* **Required work**
What do the entries below say? Restate them word for word.

━━━━━━━━━━

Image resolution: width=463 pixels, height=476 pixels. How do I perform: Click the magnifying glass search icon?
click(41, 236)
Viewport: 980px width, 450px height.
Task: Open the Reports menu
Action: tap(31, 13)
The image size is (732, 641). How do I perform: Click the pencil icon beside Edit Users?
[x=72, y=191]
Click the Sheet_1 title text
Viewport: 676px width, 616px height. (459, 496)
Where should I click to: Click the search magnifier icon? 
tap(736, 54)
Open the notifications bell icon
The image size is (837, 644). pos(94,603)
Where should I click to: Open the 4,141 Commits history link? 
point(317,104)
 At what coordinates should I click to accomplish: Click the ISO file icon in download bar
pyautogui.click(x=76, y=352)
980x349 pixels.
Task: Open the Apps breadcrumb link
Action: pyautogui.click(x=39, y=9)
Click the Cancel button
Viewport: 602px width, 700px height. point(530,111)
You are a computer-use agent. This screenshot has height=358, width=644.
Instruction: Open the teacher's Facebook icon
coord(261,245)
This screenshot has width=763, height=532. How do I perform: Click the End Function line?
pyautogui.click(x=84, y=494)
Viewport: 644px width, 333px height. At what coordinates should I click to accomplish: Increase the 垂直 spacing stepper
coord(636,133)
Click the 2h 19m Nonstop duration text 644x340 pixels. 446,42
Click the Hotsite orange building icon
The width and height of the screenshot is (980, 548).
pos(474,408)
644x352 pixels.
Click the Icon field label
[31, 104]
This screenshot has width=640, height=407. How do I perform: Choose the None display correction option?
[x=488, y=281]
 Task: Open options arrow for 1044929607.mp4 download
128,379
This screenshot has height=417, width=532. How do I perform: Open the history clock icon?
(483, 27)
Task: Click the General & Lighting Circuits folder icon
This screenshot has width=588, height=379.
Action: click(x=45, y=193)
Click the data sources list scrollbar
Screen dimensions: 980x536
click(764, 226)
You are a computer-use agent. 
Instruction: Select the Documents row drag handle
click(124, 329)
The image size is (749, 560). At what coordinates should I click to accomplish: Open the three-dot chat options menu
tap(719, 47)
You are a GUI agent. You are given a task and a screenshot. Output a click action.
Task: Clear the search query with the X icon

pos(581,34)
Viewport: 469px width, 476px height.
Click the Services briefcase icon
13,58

━━━━━━━━━━

* **Solution**
Image resolution: width=463 pixels, height=476 pixels. How do I perform: Click the magnifying glass search icon?
click(41, 236)
Viewport: 980px width, 450px height.
Task: Open the Reports menu
Action: tap(31, 13)
The image size is (732, 641). How do I perform: Click the pencil icon beside Edit Users?
[x=72, y=191]
Click the Sheet_1 title text
Viewport: 676px width, 616px height. (459, 496)
Where should I click to: Click the search magnifier icon? 
tap(736, 54)
Open the notifications bell icon
The image size is (837, 644). pos(94,603)
Where should I click to: Open the 4,141 Commits history link? 
point(317,104)
 At what coordinates should I click to accomplish: Click the ISO file icon in download bar
pyautogui.click(x=76, y=352)
980x349 pixels.
Task: Open the Apps breadcrumb link
Action: pyautogui.click(x=39, y=9)
Click the Cancel button
Viewport: 602px width, 700px height. point(530,111)
You are a computer-use agent. This screenshot has height=358, width=644.
Instruction: Open the teacher's Facebook icon
coord(261,245)
This screenshot has width=763, height=532. How do I perform: Click the End Function line?
pyautogui.click(x=84, y=494)
Viewport: 644px width, 333px height. At what coordinates should I click to accomplish: Increase the 垂直 spacing stepper
coord(636,133)
Click the 2h 19m Nonstop duration text 644x340 pixels. 446,42
Click the Hotsite orange building icon
The width and height of the screenshot is (980, 548).
pos(474,408)
644x352 pixels.
Click the Icon field label
[31, 104]
This screenshot has width=640, height=407. How do I perform: Choose the None display correction option?
[x=488, y=281]
 Task: Open options arrow for 1044929607.mp4 download
128,379
This screenshot has height=417, width=532. How do I perform: Open the history clock icon?
(483, 27)
Task: Click the General & Lighting Circuits folder icon
This screenshot has width=588, height=379.
Action: click(x=45, y=193)
Click the data sources list scrollbar
Screen dimensions: 980x536
click(764, 226)
You are a computer-use agent. 
Instruction: Select the Documents row drag handle
click(124, 329)
The image size is (749, 560). At what coordinates should I click to accomplish: Open the three-dot chat options menu
tap(719, 47)
You are a GUI agent. You are given a task and a screenshot. Output a click action.
Task: Clear the search query with the X icon

pos(581,34)
Viewport: 469px width, 476px height.
Click the Services briefcase icon
13,58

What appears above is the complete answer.